▶ **TASK GOAL**: When a line below holds the string "agent", show that line.

▶ **EXERCISE MATERIALS**:

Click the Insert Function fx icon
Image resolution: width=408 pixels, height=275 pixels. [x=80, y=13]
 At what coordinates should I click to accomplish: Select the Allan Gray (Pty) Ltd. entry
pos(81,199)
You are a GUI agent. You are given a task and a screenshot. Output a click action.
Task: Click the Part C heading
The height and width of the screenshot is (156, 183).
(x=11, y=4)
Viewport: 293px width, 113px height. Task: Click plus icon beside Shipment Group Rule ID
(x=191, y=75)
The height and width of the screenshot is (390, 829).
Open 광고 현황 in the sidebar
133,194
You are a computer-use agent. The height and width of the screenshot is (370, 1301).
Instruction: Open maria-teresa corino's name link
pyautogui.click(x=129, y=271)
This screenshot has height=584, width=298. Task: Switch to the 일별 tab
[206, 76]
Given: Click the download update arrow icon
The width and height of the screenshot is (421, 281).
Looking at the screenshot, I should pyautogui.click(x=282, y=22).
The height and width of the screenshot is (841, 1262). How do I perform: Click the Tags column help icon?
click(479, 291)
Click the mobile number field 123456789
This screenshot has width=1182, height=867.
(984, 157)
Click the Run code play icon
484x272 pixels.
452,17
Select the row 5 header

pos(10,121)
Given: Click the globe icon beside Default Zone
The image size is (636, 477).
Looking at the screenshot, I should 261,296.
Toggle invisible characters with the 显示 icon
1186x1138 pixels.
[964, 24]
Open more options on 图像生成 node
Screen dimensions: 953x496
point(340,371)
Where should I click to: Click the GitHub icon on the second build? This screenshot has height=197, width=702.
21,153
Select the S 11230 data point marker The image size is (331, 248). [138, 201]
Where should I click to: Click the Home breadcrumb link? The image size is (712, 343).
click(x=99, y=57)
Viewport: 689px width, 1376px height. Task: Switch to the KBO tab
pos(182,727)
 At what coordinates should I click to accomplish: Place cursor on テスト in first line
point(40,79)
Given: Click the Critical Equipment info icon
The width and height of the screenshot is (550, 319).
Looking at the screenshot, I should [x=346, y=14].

▶ **OUTPUT**:
You are a GUI agent. You are given a task and a screenshot. Output a click action.
You are a computer-use agent. The height and width of the screenshot is (370, 1301).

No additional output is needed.